What is expected — Could you output the data below as a Markdown table with the columns "Row" and "Line", putting each non-blank line in its own numbered row?

Stored data —
::::

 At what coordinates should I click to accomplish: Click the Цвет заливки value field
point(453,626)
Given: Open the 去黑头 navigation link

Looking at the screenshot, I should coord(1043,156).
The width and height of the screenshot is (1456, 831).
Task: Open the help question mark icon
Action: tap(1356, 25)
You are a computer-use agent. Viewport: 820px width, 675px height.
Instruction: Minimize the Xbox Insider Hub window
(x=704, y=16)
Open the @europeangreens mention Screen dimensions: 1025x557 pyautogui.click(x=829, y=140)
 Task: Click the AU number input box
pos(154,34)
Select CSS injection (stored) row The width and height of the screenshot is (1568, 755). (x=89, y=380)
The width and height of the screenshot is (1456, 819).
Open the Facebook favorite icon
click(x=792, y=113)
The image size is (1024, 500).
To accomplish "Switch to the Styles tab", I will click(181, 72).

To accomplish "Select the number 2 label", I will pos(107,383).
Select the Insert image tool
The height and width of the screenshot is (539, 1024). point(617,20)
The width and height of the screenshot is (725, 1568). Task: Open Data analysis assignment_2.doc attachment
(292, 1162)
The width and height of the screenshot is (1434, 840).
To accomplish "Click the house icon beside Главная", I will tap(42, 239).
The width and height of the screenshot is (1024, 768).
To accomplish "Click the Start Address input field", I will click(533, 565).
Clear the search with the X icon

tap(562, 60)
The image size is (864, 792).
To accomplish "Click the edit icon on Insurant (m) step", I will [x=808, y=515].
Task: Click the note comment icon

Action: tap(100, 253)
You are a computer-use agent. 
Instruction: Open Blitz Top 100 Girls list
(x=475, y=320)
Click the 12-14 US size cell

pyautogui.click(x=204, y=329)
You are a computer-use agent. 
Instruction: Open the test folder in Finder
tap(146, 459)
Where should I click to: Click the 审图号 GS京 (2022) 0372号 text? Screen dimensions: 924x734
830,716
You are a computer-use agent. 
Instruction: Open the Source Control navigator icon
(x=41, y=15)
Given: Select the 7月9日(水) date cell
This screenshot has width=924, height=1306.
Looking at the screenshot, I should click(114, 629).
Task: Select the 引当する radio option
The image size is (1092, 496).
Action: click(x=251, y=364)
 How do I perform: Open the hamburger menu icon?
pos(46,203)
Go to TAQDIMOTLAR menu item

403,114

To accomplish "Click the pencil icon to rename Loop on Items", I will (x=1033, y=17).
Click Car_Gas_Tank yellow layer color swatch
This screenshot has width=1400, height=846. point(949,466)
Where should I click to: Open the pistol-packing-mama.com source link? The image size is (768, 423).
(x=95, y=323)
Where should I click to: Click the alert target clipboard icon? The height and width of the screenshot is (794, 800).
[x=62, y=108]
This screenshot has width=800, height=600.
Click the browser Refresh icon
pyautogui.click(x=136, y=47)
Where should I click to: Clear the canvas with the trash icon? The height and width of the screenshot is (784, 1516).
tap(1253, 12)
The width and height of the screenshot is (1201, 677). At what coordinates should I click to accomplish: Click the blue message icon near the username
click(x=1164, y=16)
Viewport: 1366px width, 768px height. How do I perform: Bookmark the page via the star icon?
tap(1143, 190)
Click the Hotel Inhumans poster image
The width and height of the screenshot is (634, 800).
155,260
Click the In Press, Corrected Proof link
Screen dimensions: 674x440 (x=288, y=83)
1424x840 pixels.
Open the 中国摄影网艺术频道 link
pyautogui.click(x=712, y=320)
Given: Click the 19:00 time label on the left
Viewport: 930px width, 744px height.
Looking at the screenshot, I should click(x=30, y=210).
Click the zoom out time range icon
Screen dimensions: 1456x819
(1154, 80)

::::

Written answer —
| Row | Line |
|---|---|
| 1 |  At what coordinates should I click to accomplish: Click the Цвет заливки value field |
| 2 | point(453,626) |
| 3 | Given: Open the 去黑头 navigation link |
| 4 | Looking at the screenshot, I should coord(1043,156). |
| 5 | The width and height of the screenshot is (1456, 831). |
| 6 | Task: Open the help question mark icon |
| 7 | Action: tap(1356, 25) |
| 8 | You are a computer-use agent. Viewport: 820px width, 675px height. |
| 9 | Instruction: Minimize the Xbox Insider Hub window |
| 10 | (x=704, y=16) |
| 11 | Open the @europeangreens mention Screen dimensions: 1025x557 pyautogui.click(x=829, y=140) |
| 12 |  Task: Click the AU number input box |
| 13 | pos(154,34) |
| 14 | Select CSS injection (stored) row The width and height of the screenshot is (1568, 755). (x=89, y=380) |
| 15 | The width and height of the screenshot is (1456, 819). |
| 16 | Open the Facebook favorite icon |
| 17 | click(x=792, y=113) |
| 18 | The image size is (1024, 500). |
| 19 | To accomplish "Switch to the Styles tab", I will click(181, 72). |
| 20 | To accomplish "Select the number 2 label", I will pos(107,383). |
| 21 | Select the Insert image tool |
| 22 | The height and width of the screenshot is (539, 1024). point(617,20) |
| 23 | The width and height of the screenshot is (725, 1568). Task: Open Data analysis assignment_2.doc attachment |
| 24 | (292, 1162) |
| 25 | The width and height of the screenshot is (1434, 840). |
| 26 | To accomplish "Click the house icon beside Главная", I will tap(42, 239). |
| 27 | The width and height of the screenshot is (1024, 768). |
| 28 | To accomplish "Click the Start Address input field", I will click(533, 565). |
| 29 | Clear the search with the X icon |
| 30 | tap(562, 60) |
| 31 | The image size is (864, 792). |
| 32 | To accomplish "Click the edit icon on Insurant (m) step", I will [x=808, y=515]. |
| 33 | Task: Click the note comment icon |
| 34 | Action: tap(100, 253) |
| 35 | You are a computer-use agent.  |
| 36 | Instruction: Open Blitz Top 100 Girls list |
| 37 | (x=475, y=320) |
| 38 | Click the 12-14 US size cell |
| 39 | pyautogui.click(x=204, y=329) |
| 40 | You are a computer-use agent.  |
| 41 | Instruction: Open the test folder in Finder |
| 42 | tap(146, 459) |
| 43 | Where should I click to: Click the 审图号 GS京 (2022) 0372号 text? Screen dimensions: 924x734 |
| 44 | 830,716 |
| 45 | You are a computer-use agent.  |
| 46 | Instruction: Open the Source Control navigator icon |
| 47 | (x=41, y=15) |
| 48 | Given: Select the 7月9日(水) date cell |
| 49 | This screenshot has width=924, height=1306. |
| 50 | Looking at the screenshot, I should click(114, 629). |
| 51 | Task: Select the 引当する radio option |
| 52 | The image size is (1092, 496). |
| 53 | Action: click(x=251, y=364) |
| 54 |  How do I perform: Open the hamburger menu icon? |
| 55 | pos(46,203) |
| 56 | Go to TAQDIMOTLAR menu item |
| 57 | 403,114 |
| 58 | To accomplish "Click the pencil icon to rename Loop on Items", I will (x=1033, y=17). |
| 59 | Click Car_Gas_Tank yellow layer color swatch |
| 60 | This screenshot has width=1400, height=846. point(949,466) |
| 61 | Where should I click to: Open the pistol-packing-mama.com source link? The image size is (768, 423). |
| 62 | (x=95, y=323) |
| 63 | Where should I click to: Click the alert target clipboard icon? The height and width of the screenshot is (794, 800). |
| 64 | [x=62, y=108] |
| 65 | This screenshot has width=800, height=600. |
| 66 | Click the browser Refresh icon |
| 67 | pyautogui.click(x=136, y=47) |
| 68 | Where should I click to: Clear the canvas with the trash icon? The height and width of the screenshot is (784, 1516). |
| 69 | tap(1253, 12) |
| 70 | The width and height of the screenshot is (1201, 677). At what coordinates should I click to accomplish: Click the blue message icon near the username |
| 71 | click(x=1164, y=16) |
| 72 | Viewport: 1366px width, 768px height. How do I perform: Bookmark the page via the star icon? |
| 73 | tap(1143, 190) |
| 74 | Click the Hotel Inhumans poster image |
| 75 | The width and height of the screenshot is (634, 800). |
| 76 | 155,260 |
| 77 | Click the In Press, Corrected Proof link |
| 78 | Screen dimensions: 674x440 (x=288, y=83) |
| 79 | 1424x840 pixels. |
| 80 | Open the 中国摄影网艺术频道 link |
| 81 | pyautogui.click(x=712, y=320) |
| 82 | Given: Click the 19:00 time label on the left |
| 83 | Viewport: 930px width, 744px height. |
| 84 | Looking at the screenshot, I should click(x=30, y=210). |
| 85 | Click the zoom out time range icon |
| 86 | Screen dimensions: 1456x819 |
| 87 | (1154, 80) |